I confess that President Trump makes me laugh.
It’s not the laughter of someone having a good time. It’s the shake-your-head, I-can’t-believe-it kind of laughter — kind of an involuntary grunt at the brazenness of the president’s lying and the sheer audacity of his gaslighting.
The latest example was Trump’s social media rant accusing Senate Democratic leader Chuck Schumer (D-N.Y.) of “political extortion” for negotiating to unfreeze congressionally approved funding for the National Institutes of Health in return for moving confirmation of some Trump nominees.
Trump complaining about political extortion? How can you not laugh at the absurdity of it?
Trump’s second term has basically been defined by the magnitude of extortion that can be brought to bear by a president who has no qualms about abusing his power.
Extortion is such a defining Trump trait that it was the centerpiece of a recent instantly legendary South Park episode. In the show, the president threatens the small town with a massive lawsuit, forcing its leaders into a multi-million-dollar settlement. The profane and hilarious episode reminded me that ridicule can be a powerful weapon against dictatorial leaders.
It’s urgently needed right now. The architects of Trump’s Project 2025 presidency are following the anti-freedom playbook that Hungary’s authoritarian Prime Minister Viktor Orban has used to impose his will on universities, media, the legal system.
Let’s start with the universities.
A few years ago, JD Vance said at a National Conservatism conference that the movement needed to “aggressively attack the universities in this country.” That attack is ongoing.
Trump and his team have engaged in bare-knuckled extortion against some of the nation’s top universities, threatening billions of dollars in cancer research and other publicly beneficial projects in order to force schools into alignment with MAGA ideology.

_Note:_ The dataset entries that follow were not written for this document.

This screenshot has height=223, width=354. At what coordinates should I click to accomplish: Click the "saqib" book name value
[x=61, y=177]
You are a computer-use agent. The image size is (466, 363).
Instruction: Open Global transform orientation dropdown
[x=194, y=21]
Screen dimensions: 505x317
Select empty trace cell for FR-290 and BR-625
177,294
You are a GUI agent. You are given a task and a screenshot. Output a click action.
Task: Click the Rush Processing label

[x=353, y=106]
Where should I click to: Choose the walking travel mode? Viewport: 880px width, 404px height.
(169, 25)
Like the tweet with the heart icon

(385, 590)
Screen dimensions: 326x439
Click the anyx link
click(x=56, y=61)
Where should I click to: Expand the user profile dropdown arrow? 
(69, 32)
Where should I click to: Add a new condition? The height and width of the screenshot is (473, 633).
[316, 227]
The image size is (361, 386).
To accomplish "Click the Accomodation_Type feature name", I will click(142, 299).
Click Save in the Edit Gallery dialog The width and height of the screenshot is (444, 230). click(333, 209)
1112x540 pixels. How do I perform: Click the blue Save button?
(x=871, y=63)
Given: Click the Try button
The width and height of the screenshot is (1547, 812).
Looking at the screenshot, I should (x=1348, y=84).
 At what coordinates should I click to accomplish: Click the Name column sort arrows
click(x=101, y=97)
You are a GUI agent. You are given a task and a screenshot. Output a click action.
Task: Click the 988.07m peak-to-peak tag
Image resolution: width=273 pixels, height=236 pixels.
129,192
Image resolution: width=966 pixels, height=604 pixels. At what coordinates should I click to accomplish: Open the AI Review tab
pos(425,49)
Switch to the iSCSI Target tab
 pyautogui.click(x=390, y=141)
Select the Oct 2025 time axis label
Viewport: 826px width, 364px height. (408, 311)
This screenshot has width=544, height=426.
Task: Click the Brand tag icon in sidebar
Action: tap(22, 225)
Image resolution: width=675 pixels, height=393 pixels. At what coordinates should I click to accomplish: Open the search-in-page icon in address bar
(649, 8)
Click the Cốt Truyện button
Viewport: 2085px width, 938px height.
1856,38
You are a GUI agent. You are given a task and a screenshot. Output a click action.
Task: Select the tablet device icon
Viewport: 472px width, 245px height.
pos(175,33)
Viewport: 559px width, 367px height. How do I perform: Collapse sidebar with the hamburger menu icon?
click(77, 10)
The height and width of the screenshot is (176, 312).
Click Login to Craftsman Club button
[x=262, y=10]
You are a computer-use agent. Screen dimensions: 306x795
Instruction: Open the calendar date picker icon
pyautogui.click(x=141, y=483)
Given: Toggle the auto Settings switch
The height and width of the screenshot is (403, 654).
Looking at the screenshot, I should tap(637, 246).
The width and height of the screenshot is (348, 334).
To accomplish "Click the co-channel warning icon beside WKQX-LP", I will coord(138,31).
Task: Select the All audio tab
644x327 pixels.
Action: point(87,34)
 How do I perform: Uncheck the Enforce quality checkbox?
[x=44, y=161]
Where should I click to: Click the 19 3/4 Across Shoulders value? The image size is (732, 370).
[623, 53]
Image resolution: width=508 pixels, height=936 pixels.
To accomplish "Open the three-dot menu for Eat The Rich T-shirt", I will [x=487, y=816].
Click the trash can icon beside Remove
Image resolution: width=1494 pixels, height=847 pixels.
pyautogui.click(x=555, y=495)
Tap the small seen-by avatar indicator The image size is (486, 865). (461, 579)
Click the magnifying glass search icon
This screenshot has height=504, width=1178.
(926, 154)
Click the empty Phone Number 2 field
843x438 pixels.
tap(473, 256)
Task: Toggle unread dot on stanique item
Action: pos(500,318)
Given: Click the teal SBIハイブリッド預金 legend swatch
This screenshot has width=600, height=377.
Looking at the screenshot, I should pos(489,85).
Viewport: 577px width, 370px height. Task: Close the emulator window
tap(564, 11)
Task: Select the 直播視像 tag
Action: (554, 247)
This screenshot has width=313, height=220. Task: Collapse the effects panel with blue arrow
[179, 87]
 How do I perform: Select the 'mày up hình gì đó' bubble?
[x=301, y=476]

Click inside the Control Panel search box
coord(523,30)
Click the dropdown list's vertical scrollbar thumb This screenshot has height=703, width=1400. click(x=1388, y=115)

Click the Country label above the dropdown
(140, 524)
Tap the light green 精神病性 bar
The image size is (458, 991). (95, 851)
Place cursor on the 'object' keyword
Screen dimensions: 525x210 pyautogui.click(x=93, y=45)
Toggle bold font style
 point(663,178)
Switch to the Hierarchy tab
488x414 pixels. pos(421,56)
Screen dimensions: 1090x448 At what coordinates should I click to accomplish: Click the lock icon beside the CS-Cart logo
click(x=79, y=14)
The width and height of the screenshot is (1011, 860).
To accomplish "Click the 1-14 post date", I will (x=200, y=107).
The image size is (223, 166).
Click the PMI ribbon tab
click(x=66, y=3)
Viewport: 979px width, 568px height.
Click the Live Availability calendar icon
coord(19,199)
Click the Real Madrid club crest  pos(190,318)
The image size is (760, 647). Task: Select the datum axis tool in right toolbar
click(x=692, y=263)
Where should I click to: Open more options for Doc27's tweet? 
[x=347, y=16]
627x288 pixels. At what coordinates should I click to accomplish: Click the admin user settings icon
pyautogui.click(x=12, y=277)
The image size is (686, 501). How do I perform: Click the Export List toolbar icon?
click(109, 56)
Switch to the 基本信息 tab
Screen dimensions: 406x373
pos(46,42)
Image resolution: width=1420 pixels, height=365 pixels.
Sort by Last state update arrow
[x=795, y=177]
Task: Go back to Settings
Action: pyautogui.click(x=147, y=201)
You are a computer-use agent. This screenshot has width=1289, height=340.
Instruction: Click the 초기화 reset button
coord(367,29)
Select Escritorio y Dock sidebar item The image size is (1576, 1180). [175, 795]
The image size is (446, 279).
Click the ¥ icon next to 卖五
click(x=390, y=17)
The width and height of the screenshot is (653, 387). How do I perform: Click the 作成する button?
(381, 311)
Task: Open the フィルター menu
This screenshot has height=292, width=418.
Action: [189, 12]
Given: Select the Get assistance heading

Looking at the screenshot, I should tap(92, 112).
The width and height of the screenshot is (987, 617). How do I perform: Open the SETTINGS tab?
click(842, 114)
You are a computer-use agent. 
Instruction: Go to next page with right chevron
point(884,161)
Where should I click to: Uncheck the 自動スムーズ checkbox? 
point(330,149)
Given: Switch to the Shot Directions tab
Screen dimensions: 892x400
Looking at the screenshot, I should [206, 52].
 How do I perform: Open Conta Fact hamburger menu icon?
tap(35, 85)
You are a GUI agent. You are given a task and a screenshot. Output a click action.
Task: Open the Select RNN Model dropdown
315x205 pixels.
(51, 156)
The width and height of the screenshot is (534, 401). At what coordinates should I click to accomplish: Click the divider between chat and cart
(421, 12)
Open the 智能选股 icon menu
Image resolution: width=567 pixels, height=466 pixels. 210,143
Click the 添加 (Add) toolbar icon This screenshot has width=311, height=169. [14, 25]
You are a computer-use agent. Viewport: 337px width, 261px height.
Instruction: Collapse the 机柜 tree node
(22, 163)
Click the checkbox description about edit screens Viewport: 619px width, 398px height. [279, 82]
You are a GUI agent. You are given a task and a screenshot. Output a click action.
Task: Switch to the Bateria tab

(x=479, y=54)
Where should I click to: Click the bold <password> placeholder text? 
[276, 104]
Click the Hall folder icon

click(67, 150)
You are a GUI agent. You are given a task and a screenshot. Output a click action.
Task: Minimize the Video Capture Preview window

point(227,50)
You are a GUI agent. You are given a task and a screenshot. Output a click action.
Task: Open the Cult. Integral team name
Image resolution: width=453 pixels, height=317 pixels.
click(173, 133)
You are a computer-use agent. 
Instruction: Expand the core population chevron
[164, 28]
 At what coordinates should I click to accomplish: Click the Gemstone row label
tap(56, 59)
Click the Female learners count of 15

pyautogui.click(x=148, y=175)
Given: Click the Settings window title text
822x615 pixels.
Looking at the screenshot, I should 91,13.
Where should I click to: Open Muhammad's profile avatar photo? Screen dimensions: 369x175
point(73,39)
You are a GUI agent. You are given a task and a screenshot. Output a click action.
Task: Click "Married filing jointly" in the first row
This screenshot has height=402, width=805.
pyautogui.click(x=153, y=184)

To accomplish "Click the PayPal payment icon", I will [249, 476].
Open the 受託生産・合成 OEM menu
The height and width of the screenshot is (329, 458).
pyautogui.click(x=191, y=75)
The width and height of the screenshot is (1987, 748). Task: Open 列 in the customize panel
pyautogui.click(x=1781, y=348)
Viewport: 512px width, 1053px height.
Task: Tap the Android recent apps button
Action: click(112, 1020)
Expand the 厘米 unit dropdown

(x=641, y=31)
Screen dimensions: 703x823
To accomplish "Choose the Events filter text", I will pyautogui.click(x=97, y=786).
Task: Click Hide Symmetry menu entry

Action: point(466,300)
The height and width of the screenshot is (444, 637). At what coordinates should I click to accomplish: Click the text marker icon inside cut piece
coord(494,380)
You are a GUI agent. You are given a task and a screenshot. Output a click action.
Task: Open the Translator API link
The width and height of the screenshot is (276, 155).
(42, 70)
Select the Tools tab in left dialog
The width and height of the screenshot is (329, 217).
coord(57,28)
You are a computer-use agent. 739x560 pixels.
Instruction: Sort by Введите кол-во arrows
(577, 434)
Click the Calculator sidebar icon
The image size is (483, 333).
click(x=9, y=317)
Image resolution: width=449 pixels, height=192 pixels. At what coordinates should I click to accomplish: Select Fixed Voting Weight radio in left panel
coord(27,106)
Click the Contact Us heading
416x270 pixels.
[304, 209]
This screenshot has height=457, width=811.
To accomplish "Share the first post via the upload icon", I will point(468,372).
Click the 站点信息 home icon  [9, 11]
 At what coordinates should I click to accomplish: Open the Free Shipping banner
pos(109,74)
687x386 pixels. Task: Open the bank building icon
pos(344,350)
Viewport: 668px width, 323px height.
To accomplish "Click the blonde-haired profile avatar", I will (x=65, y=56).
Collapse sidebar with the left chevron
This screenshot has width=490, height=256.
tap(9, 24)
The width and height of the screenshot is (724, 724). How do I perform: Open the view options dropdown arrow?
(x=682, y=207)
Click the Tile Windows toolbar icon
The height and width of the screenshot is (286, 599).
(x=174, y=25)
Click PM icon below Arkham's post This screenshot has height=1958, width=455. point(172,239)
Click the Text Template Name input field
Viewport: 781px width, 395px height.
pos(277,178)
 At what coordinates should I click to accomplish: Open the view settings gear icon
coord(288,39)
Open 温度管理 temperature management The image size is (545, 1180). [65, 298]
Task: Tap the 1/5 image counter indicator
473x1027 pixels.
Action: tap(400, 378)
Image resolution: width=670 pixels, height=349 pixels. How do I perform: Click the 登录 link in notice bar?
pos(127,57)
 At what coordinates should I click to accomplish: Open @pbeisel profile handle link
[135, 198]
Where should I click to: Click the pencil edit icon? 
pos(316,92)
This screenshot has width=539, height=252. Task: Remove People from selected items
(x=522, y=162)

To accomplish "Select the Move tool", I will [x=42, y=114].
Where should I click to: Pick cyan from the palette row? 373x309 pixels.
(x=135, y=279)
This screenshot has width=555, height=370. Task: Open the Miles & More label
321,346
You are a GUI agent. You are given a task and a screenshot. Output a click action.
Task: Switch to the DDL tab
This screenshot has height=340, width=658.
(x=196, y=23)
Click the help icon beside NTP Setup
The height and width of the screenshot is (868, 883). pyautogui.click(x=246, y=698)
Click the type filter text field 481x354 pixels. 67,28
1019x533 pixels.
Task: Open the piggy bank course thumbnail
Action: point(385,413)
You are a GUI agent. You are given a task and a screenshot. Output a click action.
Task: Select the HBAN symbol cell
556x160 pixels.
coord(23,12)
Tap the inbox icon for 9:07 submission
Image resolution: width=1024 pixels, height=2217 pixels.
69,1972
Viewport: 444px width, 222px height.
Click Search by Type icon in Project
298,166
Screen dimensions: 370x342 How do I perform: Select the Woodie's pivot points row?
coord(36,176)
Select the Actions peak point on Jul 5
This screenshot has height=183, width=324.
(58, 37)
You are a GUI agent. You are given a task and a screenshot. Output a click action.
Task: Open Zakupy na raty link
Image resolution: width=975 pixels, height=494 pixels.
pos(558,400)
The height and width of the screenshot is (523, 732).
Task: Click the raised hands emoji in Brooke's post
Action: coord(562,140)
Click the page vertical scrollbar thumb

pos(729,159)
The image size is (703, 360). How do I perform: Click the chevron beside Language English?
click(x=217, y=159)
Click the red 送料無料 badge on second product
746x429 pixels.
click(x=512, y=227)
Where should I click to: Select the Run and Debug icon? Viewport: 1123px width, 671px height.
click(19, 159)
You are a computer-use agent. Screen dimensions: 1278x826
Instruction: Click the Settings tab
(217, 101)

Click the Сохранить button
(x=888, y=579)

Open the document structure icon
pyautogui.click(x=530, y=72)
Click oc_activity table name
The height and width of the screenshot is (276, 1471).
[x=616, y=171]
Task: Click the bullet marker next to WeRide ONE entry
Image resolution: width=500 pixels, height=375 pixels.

The price of the blackmail has varied from school to school, but it has included hundreds of millions of dollars in what amounts to ransom payments, and the abandonment of any kind of commitment to diversity, equity and inclusion.
Freedom of the press, essential to a democratic society, is also a target of Trump’s extortion.
Trump has a long record of hostility toward outlets that are not sufficiently adoring of his greatness. He has used social media to attack media outlets and individual reporters and riles up angry crowds who jeer at journalists covering his rallies.
That’s all bad enough. But things have gotten far worse during his second term, which is guided by a right-wing theory of presidential power as virtually unlimited and unaccountable.
Trump is using the previously independent Federal Communications Commission to threaten media outlets whose coverage is critical of the president.
Sadly, some business titans have given up the fight. Owners of CBS, desperate to win FCC approval for an intensely desired corporate merger, chose to give into Trump’s extortion rather than mount a legal defense to what was virtually universally recognized as an absurd and meritless lawsuit.
Perhaps even worse than what Stephen Colbert called the “big, fat bribe,” CBS owners agreed to saddle the network with an official ideological overseer, leading FCC Commissioner Anna M. Gomez to sound the alarm about the FCC “imposing never-before-seen controls over newsroom decisions and editorial judgment, in direct violation of the First Amendment and the law.”
On top of all that, Trump has crowed that “we also anticipate receiving $20 Million Dollars more from the new Owners, in Advertising, PSAs [public service announcements], or similar Programming, for a total of over $36 Million Dollars.”
As Sen. Elizabeth Warren (D-Mass.) noted in response, “This reeks of corruption.”
Trump has also waged an outrageous and unconstitutional campaign directed at lawyers and law firms that displease him. He’s issued a string of executive orders to punish individual lawyers and threaten firms’ ability to do business.
According to a recent ProPublica report, nine big firms caved to Trump’s extortion, reaching deals that require them to provide nearly $1 billion in pro bono work for Trump-approved causes.
ProPublica also reports that some of the country’s biggest firms are backing off pro bono legal work that might in any way anger the Trump administration, harming advocates for the environment, LGBTQ equality, police accountability and more.
In short, nobody knows extortion like President Trump. Maybe that’s why he reached for the term when he was rage-posting about Schumer. Frankly, the negotiations that Trump “nuked,” in the words of Fox News, seemed like basic dealmaking back-and-forth that is supposed to be Trump’s genius.
I think Trump has gotten too used to people caving into his demands. That’s dangerous.
It’s good news that Senate Democrats are refusing to simply go along while Republicans rubber stamp one horrible Trump nominee after another. It’s good that Texas Democrats refused to just go along with a corrupt redistricting scheme Trump demanded.
Leaders everywhere, take note. Our country needs persistent resistance to the extortionist-in-chief.
Svante Myrick is president of People for the American Way.